◆ **DATA EXCERPTS**

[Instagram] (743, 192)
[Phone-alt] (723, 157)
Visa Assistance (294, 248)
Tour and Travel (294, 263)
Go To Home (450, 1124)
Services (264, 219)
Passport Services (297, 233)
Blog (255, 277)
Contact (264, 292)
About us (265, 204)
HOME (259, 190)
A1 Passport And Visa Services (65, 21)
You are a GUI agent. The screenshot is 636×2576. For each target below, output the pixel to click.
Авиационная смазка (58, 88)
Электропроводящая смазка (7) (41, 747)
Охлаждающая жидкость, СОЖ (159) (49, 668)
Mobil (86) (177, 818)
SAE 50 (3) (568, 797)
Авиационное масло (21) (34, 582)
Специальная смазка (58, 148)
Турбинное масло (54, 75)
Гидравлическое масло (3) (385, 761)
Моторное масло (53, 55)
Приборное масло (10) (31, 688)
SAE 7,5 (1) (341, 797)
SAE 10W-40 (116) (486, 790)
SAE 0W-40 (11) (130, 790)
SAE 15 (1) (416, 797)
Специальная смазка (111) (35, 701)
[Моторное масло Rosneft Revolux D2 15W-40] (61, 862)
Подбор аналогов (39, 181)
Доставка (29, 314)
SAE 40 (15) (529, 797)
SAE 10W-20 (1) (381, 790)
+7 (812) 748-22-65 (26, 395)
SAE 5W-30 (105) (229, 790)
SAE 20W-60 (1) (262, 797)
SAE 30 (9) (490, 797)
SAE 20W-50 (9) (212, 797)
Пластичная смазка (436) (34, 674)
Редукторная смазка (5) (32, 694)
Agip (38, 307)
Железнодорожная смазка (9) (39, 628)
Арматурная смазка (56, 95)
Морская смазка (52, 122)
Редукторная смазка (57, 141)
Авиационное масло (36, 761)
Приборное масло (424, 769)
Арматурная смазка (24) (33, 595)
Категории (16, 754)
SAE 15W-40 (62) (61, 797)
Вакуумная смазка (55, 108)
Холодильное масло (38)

◆ **TASK GOAL**
Send back the whole listing, exactly as written.

◆ **TASK RESPONSE**
[Instagram] (743, 192)
[Phone-alt] (723, 157)
Visa Assistance (294, 248)
Tour and Travel (294, 263)
Go To Home (450, 1124)
Services (264, 219)
Passport Services (297, 233)
Blog (255, 277)
Contact (264, 292)
About us (265, 204)
HOME (259, 190)
A1 Passport And Visa Services (65, 21)
You are a GUI agent. The screenshot is 636×2576. For each target below, output the pixel to click.
Авиационная смазка (58, 88)
Электропроводящая смазка (7) (41, 747)
Охлаждающая жидкость, СОЖ (159) (49, 668)
Mobil (86) (177, 818)
SAE 50 (3) (568, 797)
Авиационное масло (21) (34, 582)
Специальная смазка (58, 148)
Турбинное масло (54, 75)
Гидравлическое масло (3) (385, 761)
Моторное масло (53, 55)
Приборное масло (10) (31, 688)
SAE 7,5 (1) (341, 797)
SAE 10W-40 (116) (486, 790)
SAE 0W-40 (11) (130, 790)
SAE 15 (1) (416, 797)
Специальная смазка (111) (35, 701)
[Моторное масло Rosneft Revolux D2 15W-40] (61, 862)
Подбор аналогов (39, 181)
Доставка (29, 314)
SAE 40 (15) (529, 797)
SAE 10W-20 (1) (381, 790)
+7 (812) 748-22-65 (26, 395)
SAE 5W-30 (105) (229, 790)
SAE 20W-60 (1) (262, 797)
SAE 30 (9) (490, 797)
SAE 20W-50 (9) (212, 797)
Пластичная смазка (436) (34, 674)
Редукторная смазка (5) (32, 694)
Agip (38, 307)
Железнодорожная смазка (9) (39, 628)
Арматурная смазка (56, 95)
Морская смазка (52, 122)
Редукторная смазка (57, 141)
Авиационное масло (36, 761)
Приборное масло (424, 769)
Арматурная смазка (24) (33, 595)
Категории (16, 754)
SAE 15W-40 (62) (61, 797)
Вакуумная смазка (55, 108)
Холодильное масло (38)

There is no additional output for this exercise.